▶ _Problem to work on_: In the entries below, find the line with "[X-twitter] (119, 1586)" and the line with "Home (41, 1197)". Reproduce those two lines and every line between them exactly, and nothing more.

▶ _Dataset records_:
# # # # # # #

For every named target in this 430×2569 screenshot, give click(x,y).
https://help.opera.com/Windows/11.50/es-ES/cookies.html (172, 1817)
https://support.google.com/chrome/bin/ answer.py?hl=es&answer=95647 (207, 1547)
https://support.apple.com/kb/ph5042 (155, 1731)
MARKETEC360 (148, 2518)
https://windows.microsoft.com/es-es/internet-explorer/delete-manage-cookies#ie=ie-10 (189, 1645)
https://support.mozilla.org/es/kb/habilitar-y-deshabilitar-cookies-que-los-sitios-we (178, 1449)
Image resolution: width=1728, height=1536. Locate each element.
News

# # # # # # #

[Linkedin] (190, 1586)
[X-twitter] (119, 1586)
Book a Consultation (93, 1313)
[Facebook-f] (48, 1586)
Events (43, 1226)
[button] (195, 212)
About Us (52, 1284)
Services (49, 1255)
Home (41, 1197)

# # # # # # #

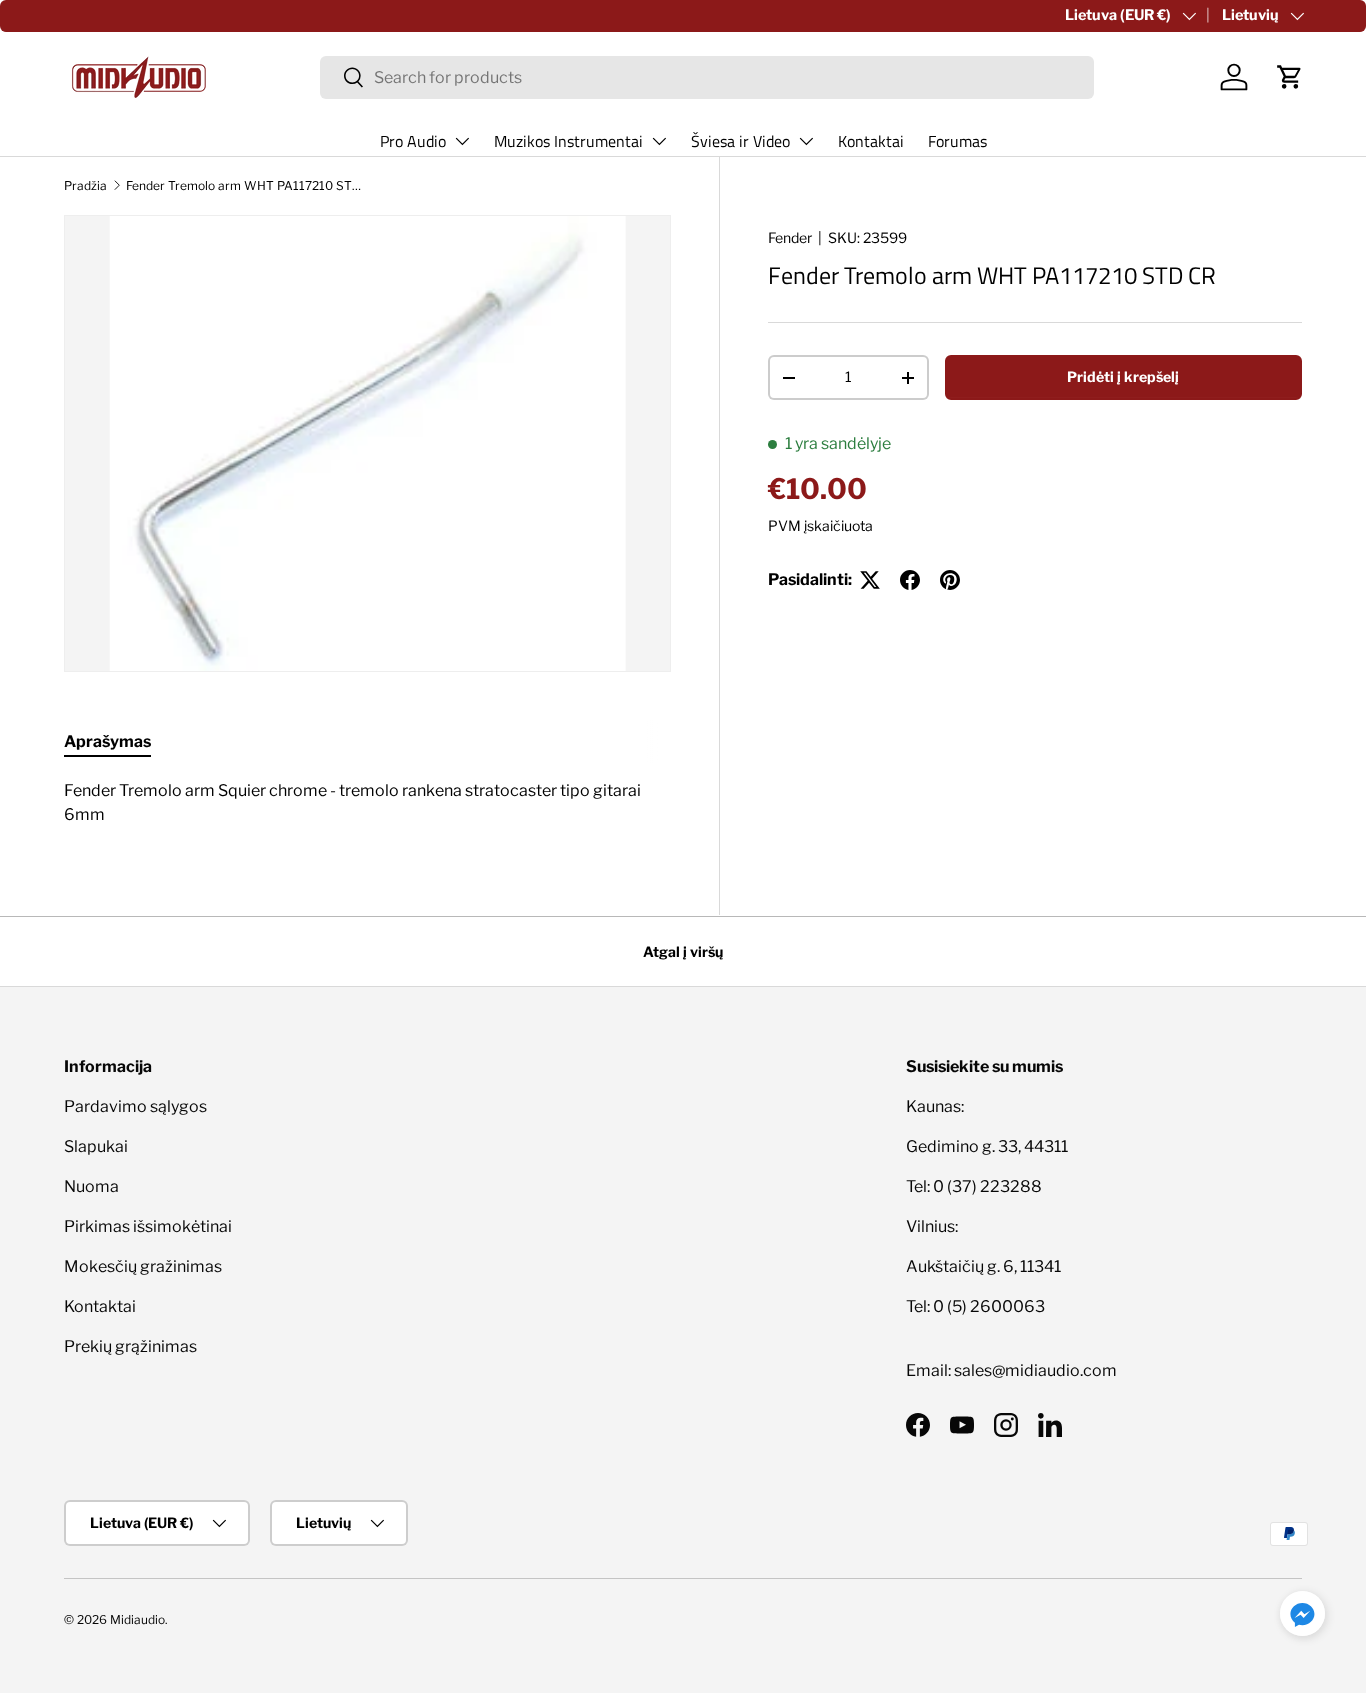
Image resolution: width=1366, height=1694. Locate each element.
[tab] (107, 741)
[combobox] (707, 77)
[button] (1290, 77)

# # # # # # #

▶ _Written solution_:
[X-twitter] (119, 1586)
Book a Consultation (93, 1313)
[Facebook-f] (48, 1586)
Events (43, 1226)
[button] (195, 212)
About Us (52, 1284)
Services (49, 1255)
Home (41, 1197)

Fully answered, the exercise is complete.